-- REQUIREMENT --
Pictures aside, each record should be reproduced exactly.
Top of INFORMATION SUPPLIED
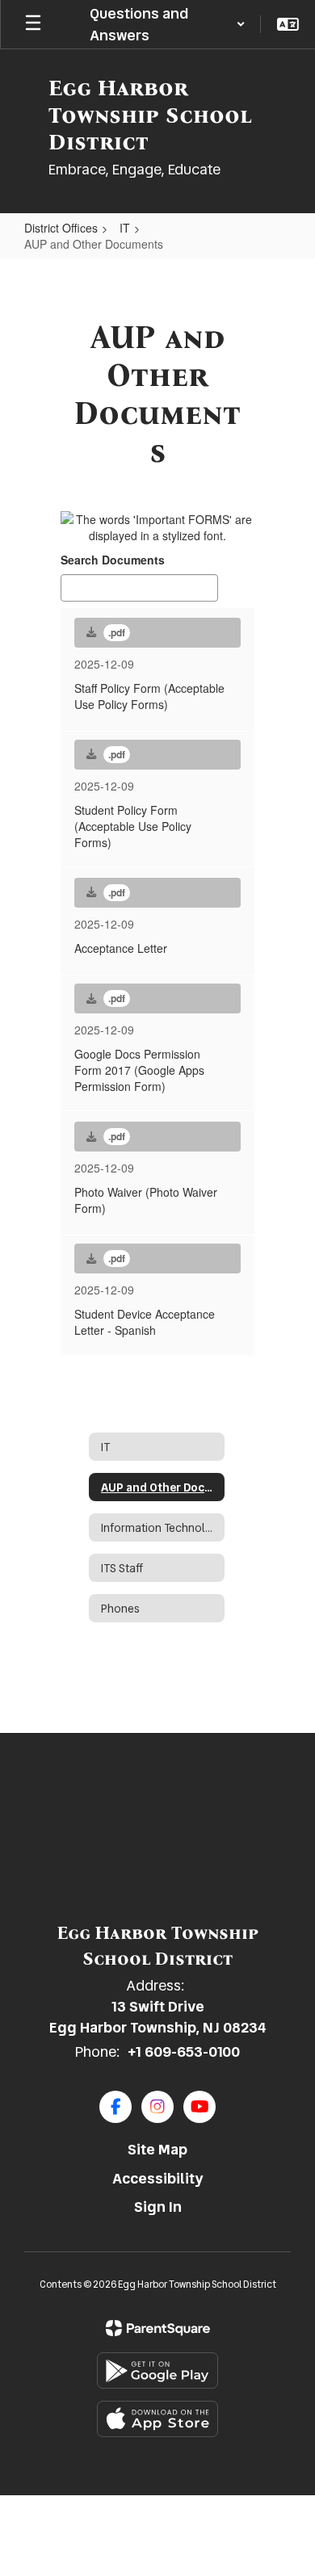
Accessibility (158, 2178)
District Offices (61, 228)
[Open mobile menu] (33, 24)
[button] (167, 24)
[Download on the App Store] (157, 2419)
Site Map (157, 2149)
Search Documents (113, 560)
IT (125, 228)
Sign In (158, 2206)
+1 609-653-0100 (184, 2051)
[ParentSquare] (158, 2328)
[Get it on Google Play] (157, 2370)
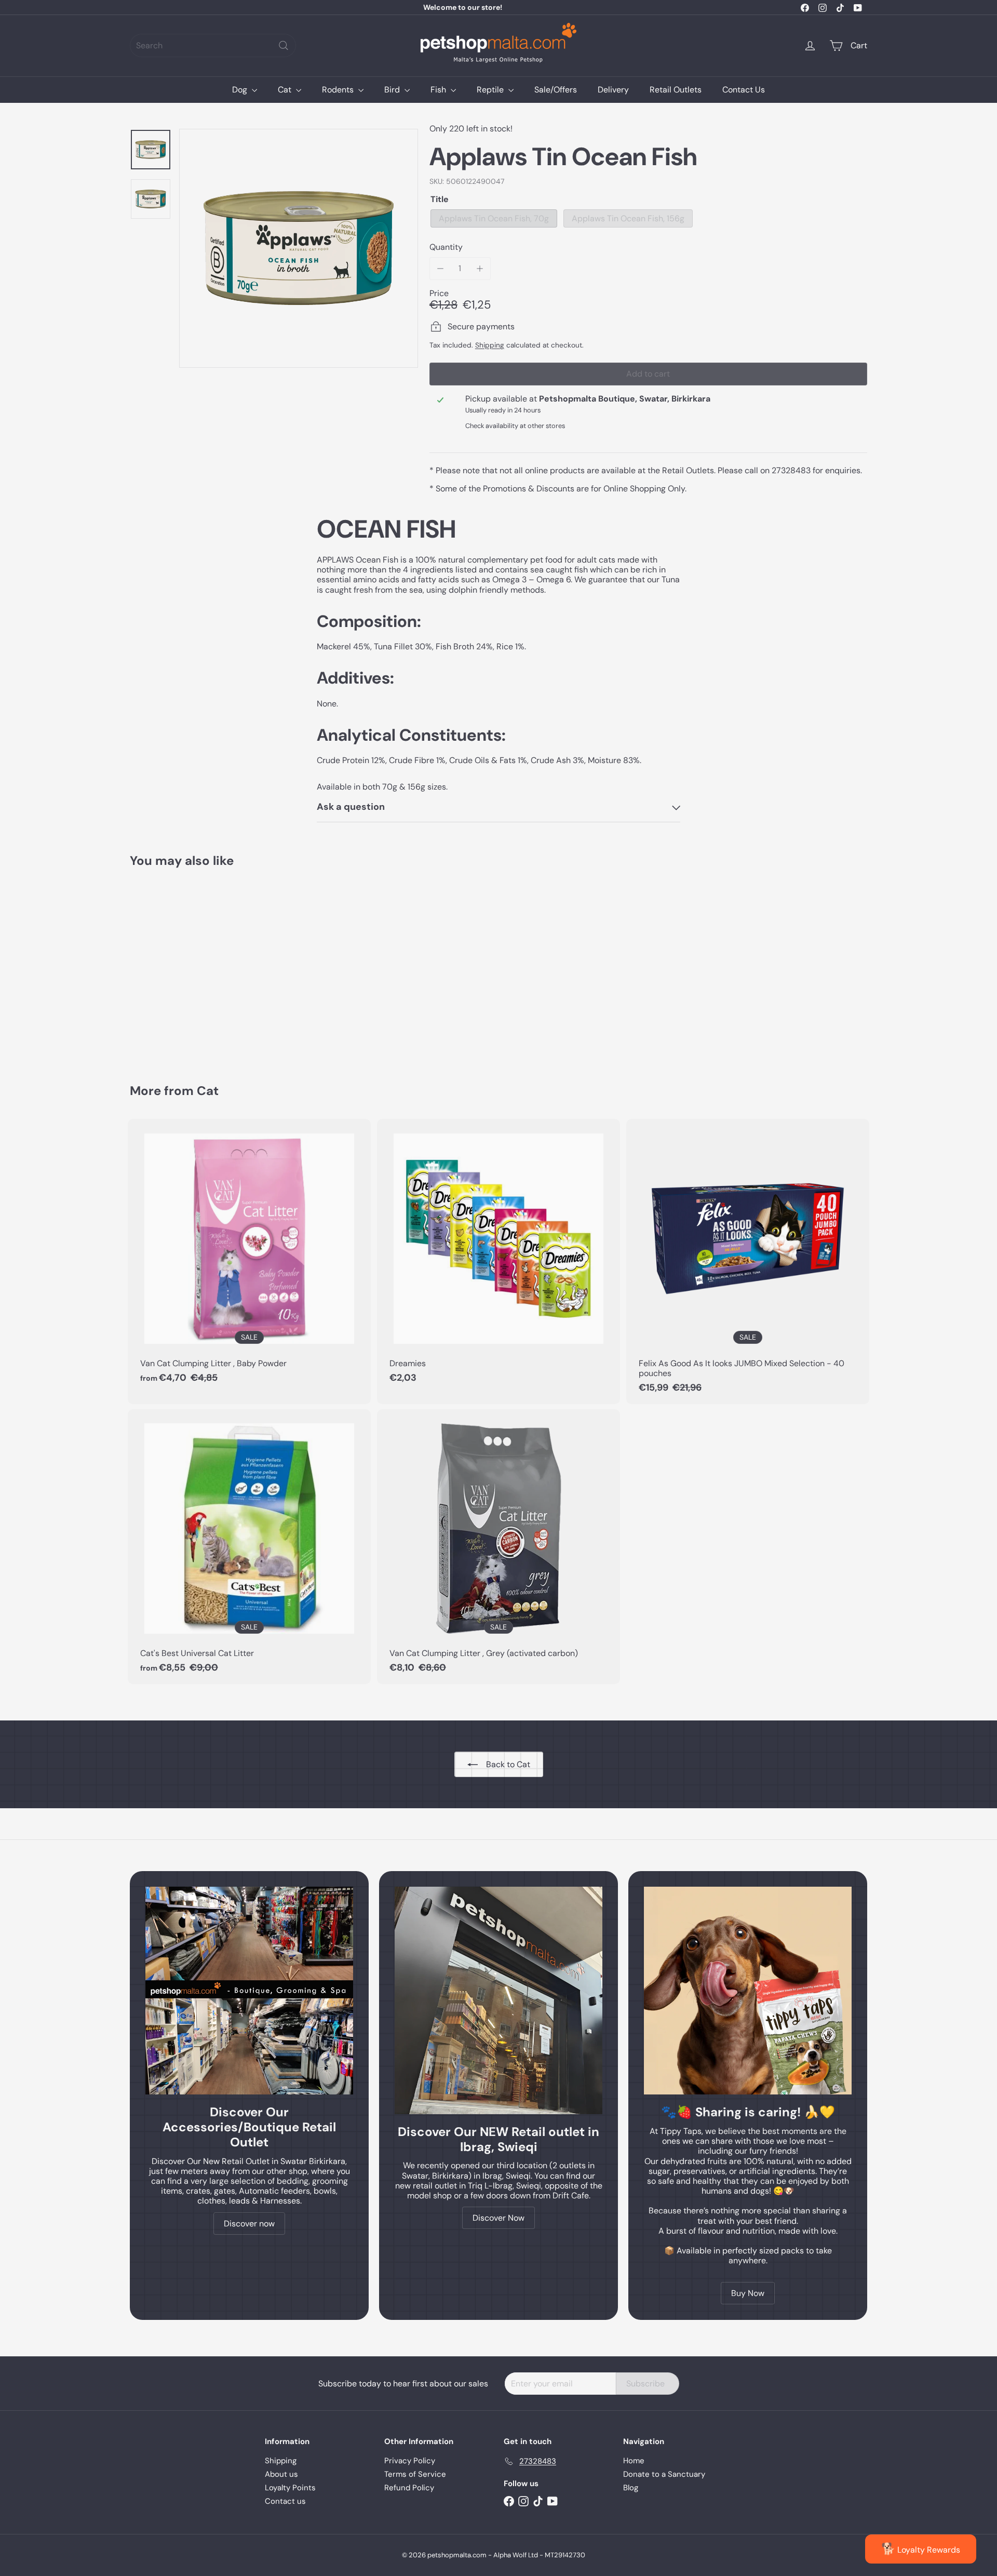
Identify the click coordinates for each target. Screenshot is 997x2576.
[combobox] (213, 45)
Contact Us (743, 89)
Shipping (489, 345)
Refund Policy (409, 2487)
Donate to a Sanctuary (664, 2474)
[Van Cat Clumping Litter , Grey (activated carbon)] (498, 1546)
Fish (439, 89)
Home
Bottom of INFORMATION SUPPLIED
-- SOLUTION TO THE EXERCISE --
Accessibility (158, 2178)
District Offices (61, 228)
[Open mobile menu] (33, 24)
[button] (167, 24)
[Download on the App Store] (157, 2419)
Site Map (157, 2149)
Search Documents (113, 560)
IT (125, 228)
Sign In (158, 2206)
+1 609-653-0100 (184, 2051)
[ParentSquare] (158, 2328)
[Get it on Google Play] (157, 2370)
Identify the click coordinates for each target. Screenshot is 997x2576.
[combobox] (213, 45)
Contact Us (743, 89)
Shipping (489, 345)
Refund Policy (409, 2487)
Donate to a Sanctuary (664, 2474)
[Van Cat Clumping Litter , Grey (activated carbon)] (498, 1546)
Fish (439, 89)
Home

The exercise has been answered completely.